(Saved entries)
--- --- ---

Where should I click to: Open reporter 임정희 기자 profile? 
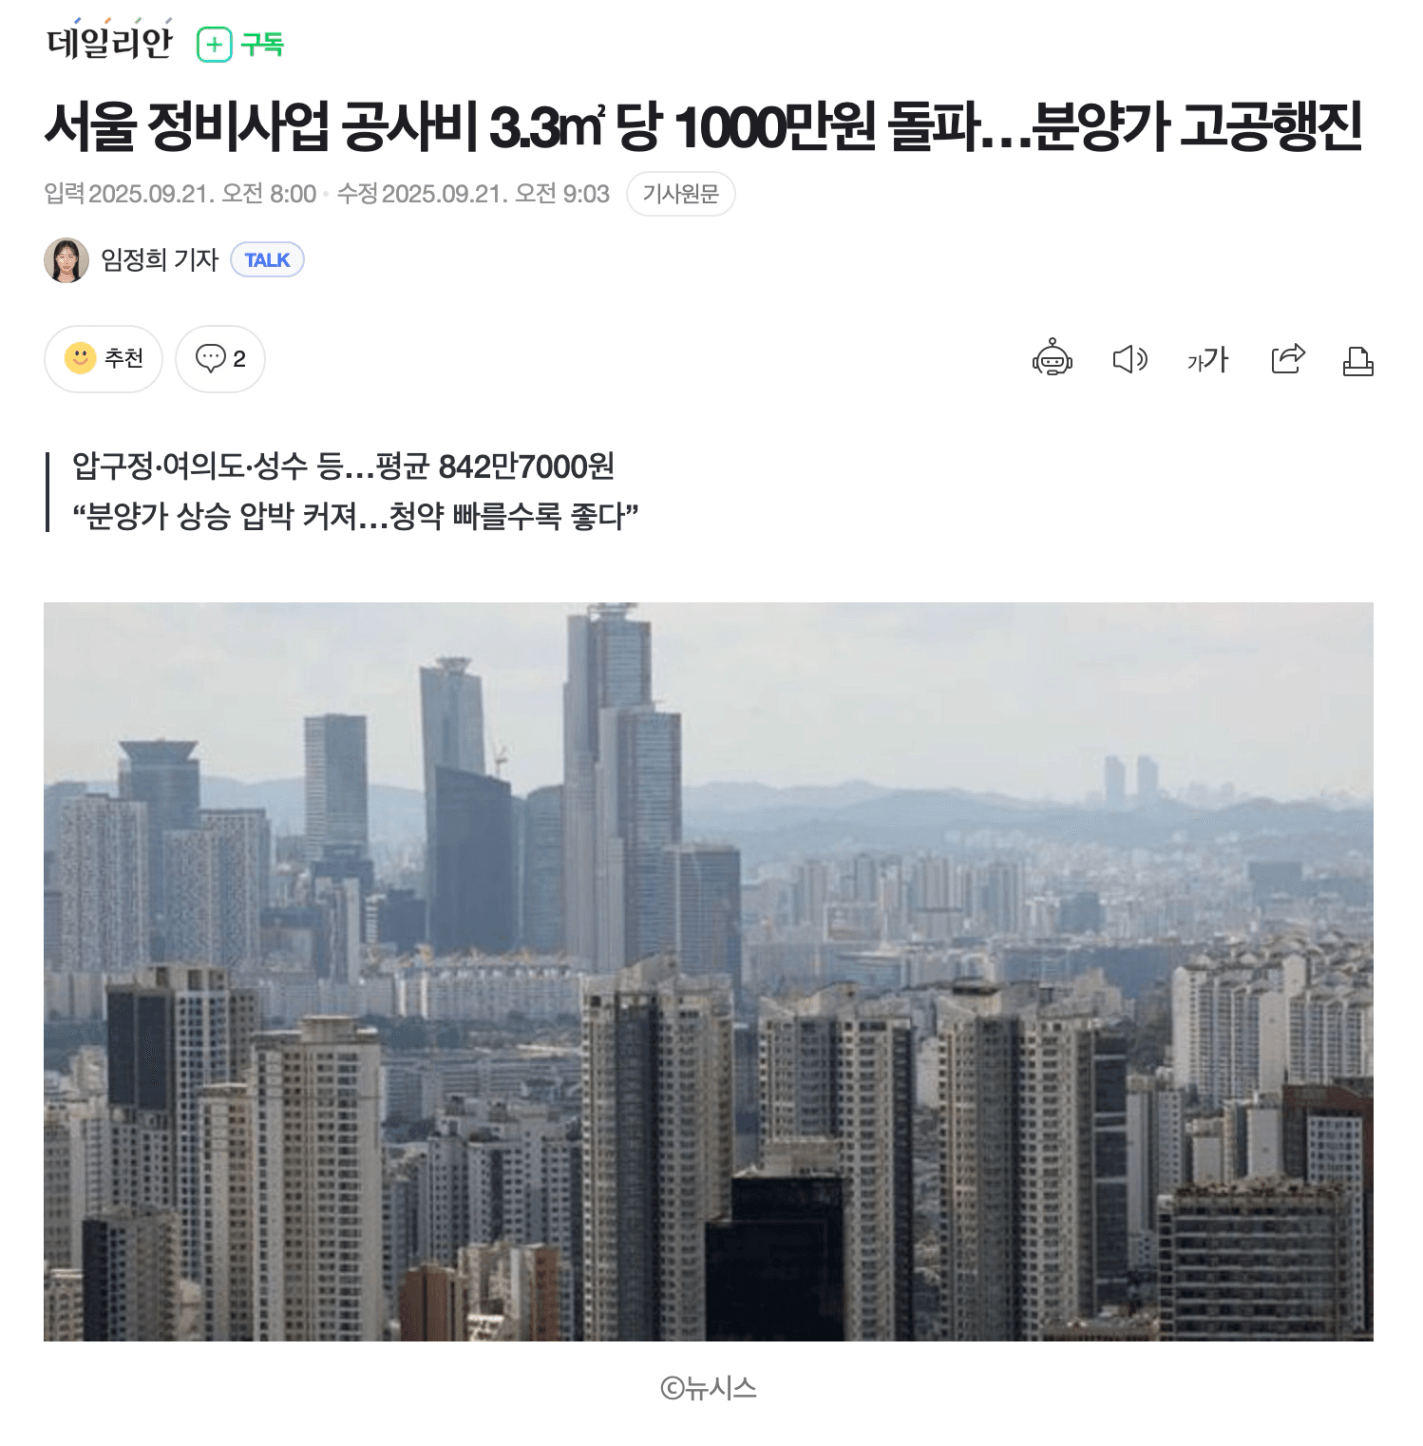point(159,260)
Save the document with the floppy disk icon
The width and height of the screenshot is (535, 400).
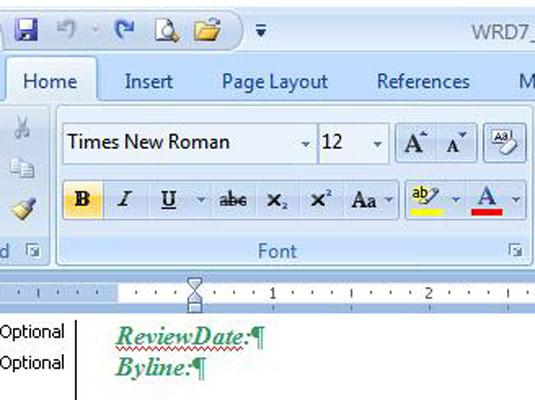tap(26, 30)
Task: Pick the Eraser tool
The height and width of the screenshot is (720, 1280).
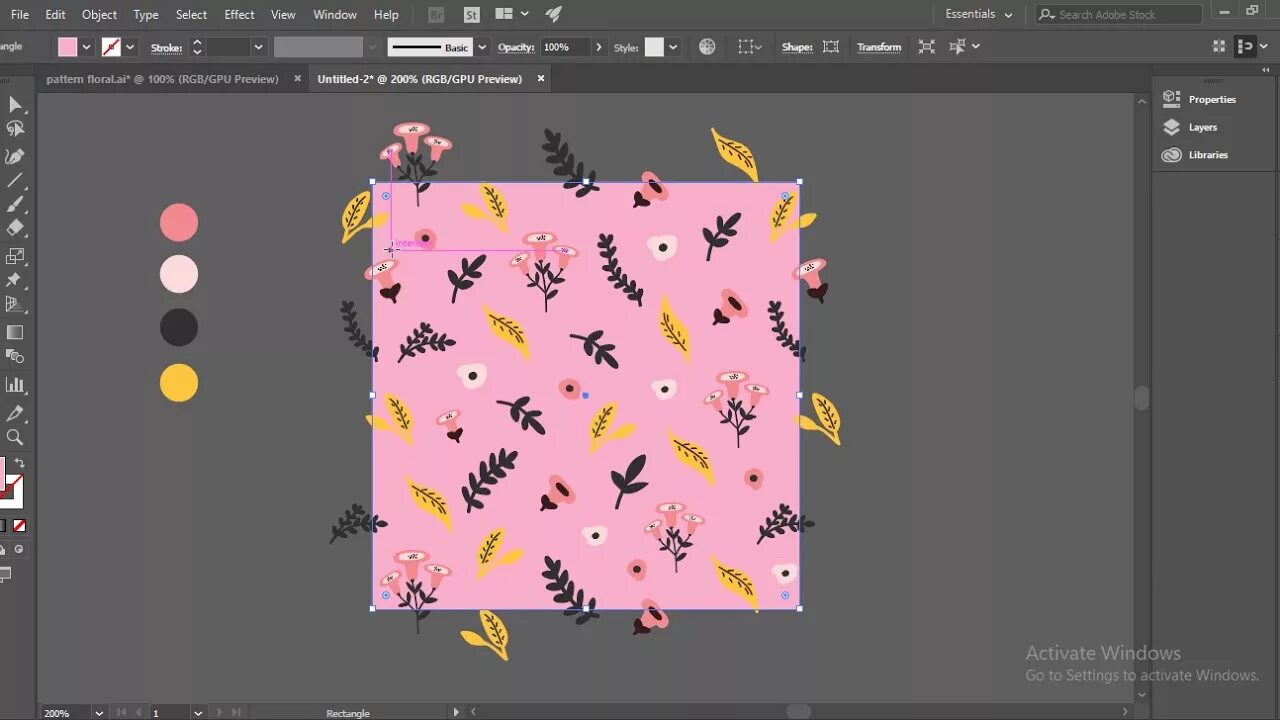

--- --- ---

* WHAT IS BEING ASKED: Without including a single picture, restate all of the data word for word.

* RESPONSE:
Where should I click to: Open reporter 임정희 기자 profile? 
point(159,260)
Save the document with the floppy disk icon
The width and height of the screenshot is (535, 400).
tap(26, 30)
Task: Pick the Eraser tool
The height and width of the screenshot is (720, 1280).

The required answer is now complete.